Antti Petajisto analysed the return distribution of all US stocks in the CRSP database going back to 1926. Below is the distribution of returns for different investment horizons. Note that the distribution gets more and more skewed to the left as investment horizons increase and that the left-hand side of the distribution is not zero, but a total loss of investment (-100% return).
Distribution of individual stock returns
Source: Petajisto (2023).
This is not just the result of speculative companies in high growth sectors going bust all the time. In every sector you look, more than half of all companies have a negative return over ten years.
Let me repeat that: If you randomly pick stocks in any given sector, your most likely outcome is that you will have lost money after 10 years.
Of course, the big winners in the market make up for all those losses of the median stock and more which is why the average return of stocks in every sector is in the order 20% or so between 1926 and 2023 but the median return is negative because typically, some 55% of all stocks have negative returns over a ten-year period.
Median vs. average return in each sector
Source: Petajisto (2023)
This is why diversification is so important. Investors need to have at least 20 to 30 stocks in their portfolio to have a decent chance of being invested in the winners to make up for the losses of the duds. I am no fan of over-diversification and have argued that an active manager should not have too many stocks in the portfolio to have a decent chance of beating the market. But I am certainly no fan of under-diversification either, which is why I really don’t like the idea of single-stock ETFs. And this is why private investors are playing a dangerous game in their portfolios.
When I was in wealth management, we knew from experience that most clients had less than five stocks in their portfolios and household surveys confirm this. Indeed, most wealthy private investors have just one or two stocks in their portfolio and then adds a few ETFs or mutual funds to the mix to diversify. But that one stock often takes up 20%, 40% or more of their wealth.

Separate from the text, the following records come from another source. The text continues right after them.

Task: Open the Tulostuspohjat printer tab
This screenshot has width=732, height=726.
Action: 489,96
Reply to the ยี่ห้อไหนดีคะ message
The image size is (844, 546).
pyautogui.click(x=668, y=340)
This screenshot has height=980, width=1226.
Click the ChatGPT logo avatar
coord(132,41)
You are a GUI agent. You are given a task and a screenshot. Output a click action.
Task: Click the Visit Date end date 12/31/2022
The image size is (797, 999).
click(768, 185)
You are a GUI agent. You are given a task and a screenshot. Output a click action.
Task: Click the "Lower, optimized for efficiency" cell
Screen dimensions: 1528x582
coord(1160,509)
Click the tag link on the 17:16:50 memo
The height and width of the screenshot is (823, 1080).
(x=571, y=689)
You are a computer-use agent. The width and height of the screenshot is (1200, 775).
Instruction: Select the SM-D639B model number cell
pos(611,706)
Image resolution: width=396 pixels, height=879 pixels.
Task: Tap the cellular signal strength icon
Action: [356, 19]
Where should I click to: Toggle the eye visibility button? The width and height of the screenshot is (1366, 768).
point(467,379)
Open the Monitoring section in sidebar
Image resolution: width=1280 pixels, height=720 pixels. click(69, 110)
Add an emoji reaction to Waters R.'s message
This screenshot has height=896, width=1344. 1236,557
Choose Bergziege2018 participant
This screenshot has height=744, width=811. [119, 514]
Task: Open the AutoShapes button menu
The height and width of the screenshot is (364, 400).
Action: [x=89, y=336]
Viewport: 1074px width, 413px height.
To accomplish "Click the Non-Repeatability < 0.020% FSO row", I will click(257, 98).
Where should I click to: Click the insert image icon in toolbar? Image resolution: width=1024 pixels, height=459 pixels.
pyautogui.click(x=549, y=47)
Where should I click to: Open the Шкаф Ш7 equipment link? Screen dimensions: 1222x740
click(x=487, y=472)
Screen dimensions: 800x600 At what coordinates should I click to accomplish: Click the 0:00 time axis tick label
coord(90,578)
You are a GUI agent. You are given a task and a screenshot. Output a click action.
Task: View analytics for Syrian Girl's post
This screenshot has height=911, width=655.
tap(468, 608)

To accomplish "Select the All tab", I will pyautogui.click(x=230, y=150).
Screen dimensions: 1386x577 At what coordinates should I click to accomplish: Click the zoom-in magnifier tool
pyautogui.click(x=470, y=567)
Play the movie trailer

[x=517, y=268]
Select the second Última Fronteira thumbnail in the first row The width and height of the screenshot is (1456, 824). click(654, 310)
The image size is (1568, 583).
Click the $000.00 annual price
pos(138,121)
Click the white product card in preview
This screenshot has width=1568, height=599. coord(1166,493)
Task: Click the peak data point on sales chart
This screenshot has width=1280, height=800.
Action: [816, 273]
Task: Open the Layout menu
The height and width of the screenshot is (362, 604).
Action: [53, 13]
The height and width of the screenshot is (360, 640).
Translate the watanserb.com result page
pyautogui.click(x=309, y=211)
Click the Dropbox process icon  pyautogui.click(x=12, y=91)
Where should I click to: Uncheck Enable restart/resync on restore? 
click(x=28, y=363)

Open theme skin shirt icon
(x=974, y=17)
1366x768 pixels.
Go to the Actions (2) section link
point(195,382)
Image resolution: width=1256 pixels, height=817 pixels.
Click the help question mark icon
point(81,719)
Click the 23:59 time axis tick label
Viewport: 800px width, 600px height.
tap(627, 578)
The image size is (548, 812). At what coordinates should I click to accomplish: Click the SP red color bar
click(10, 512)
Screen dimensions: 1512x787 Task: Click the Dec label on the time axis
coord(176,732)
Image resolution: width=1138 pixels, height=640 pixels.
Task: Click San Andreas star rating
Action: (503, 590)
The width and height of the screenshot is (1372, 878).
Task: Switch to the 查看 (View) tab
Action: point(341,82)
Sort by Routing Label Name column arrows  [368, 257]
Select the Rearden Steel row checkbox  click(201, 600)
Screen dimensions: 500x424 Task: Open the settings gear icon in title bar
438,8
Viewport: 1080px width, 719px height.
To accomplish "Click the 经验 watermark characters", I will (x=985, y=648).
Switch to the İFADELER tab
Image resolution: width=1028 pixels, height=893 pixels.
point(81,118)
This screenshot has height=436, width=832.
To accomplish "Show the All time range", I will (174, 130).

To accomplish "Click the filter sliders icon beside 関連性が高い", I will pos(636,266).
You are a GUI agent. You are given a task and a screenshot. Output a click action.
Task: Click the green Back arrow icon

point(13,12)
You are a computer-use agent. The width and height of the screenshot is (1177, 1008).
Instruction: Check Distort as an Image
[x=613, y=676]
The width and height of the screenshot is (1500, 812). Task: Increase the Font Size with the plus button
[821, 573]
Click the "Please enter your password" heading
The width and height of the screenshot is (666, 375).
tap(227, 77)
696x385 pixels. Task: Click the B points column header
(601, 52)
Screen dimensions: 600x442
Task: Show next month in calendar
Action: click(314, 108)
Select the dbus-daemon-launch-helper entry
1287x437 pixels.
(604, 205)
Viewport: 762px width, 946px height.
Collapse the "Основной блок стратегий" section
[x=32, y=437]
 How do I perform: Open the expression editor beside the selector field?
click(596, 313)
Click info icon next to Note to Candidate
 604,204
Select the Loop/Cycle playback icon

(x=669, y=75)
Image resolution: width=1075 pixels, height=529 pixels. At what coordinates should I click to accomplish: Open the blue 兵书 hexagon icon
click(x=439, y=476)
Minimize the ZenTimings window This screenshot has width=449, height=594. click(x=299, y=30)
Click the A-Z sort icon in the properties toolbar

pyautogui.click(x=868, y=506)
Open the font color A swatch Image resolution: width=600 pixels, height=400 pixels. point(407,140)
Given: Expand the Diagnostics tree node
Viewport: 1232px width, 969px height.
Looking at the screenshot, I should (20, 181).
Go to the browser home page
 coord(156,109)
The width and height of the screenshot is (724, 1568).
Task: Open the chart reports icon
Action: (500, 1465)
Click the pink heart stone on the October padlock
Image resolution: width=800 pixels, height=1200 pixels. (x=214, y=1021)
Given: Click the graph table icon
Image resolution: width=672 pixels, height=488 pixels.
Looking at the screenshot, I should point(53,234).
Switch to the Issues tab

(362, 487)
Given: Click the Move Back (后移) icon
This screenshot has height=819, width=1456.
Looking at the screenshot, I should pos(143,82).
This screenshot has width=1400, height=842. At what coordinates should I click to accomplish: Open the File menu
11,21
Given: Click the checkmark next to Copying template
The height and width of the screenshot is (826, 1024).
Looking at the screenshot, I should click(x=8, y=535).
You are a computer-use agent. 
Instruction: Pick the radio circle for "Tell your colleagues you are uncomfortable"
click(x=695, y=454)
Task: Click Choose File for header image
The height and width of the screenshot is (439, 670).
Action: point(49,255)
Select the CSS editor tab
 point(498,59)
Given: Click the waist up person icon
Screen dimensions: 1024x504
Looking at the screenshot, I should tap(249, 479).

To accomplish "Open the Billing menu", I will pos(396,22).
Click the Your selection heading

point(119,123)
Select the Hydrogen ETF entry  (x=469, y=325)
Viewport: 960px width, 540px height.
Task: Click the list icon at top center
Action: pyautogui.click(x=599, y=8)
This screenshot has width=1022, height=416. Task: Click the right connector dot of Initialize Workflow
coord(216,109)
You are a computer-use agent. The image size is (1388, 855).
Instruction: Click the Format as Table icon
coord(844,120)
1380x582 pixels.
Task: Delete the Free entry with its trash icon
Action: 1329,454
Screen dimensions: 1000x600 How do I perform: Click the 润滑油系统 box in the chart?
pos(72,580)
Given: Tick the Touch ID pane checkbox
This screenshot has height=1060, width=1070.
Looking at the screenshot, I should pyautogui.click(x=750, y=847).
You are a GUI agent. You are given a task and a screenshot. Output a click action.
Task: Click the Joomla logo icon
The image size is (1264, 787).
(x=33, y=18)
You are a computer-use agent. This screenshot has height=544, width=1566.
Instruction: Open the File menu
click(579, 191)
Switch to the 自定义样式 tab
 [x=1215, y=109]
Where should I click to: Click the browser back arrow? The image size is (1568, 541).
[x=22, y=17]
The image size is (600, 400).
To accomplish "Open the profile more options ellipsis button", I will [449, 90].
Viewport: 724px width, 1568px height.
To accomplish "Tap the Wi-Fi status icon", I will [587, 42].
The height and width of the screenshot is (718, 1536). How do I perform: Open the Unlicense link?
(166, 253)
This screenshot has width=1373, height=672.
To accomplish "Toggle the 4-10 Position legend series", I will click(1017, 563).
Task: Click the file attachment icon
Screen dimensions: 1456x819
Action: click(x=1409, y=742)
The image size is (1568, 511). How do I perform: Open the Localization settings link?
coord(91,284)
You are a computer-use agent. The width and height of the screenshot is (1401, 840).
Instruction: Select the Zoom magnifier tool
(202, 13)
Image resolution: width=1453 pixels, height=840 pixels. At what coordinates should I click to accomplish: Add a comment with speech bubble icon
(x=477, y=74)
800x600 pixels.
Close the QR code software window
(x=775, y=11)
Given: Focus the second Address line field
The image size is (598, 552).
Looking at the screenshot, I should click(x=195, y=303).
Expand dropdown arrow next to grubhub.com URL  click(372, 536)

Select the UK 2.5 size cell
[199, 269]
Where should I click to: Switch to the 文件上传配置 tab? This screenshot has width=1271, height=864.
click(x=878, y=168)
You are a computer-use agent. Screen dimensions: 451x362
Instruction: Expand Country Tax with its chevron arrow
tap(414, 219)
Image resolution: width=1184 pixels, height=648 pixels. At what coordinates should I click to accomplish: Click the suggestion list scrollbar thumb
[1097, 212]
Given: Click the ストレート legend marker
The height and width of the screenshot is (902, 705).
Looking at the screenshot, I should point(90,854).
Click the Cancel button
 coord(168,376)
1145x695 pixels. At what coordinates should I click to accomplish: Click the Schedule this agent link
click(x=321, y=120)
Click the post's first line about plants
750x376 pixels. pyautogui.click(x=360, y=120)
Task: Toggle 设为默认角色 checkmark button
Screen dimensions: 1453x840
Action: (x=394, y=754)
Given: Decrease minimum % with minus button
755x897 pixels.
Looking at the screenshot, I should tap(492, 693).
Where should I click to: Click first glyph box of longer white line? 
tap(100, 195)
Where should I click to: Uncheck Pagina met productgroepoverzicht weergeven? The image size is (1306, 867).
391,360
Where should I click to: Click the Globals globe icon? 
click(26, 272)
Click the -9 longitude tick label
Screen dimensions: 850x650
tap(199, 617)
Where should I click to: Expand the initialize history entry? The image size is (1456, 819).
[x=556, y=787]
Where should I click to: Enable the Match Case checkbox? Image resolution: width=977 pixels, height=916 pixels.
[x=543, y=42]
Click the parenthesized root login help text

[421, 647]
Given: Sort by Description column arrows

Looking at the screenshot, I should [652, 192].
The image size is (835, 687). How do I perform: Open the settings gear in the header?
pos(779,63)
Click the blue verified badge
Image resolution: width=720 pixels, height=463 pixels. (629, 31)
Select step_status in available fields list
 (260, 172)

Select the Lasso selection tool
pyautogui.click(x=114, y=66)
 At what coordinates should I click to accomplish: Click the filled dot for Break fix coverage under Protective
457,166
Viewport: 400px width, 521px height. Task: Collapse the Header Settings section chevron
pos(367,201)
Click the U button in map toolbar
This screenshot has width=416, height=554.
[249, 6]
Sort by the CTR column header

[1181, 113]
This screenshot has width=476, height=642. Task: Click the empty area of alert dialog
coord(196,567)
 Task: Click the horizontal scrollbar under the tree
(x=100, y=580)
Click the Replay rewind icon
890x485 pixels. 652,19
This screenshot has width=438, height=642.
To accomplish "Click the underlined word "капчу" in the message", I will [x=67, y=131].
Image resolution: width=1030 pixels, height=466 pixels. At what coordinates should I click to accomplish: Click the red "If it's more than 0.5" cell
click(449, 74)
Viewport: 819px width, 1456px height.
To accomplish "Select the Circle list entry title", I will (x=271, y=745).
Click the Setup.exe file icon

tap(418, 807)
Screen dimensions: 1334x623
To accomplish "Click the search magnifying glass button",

This is understandable when the shares guarantee control over a business, or when for some legal reason the investor cannot sell the shares. But it makes no sense when the position is the result of having been granted these shares as a bonus and the investor is reluctant to take the hit from capital gains taxes. The cost of capital gains taxes may hurt today, but trust me, the cost of losing money from holding on to the stock is most likely going to be much higher in the long run. Remember: More than half of all stocks have lost money after ten years. What makes you so sure that your stock is not part of that group?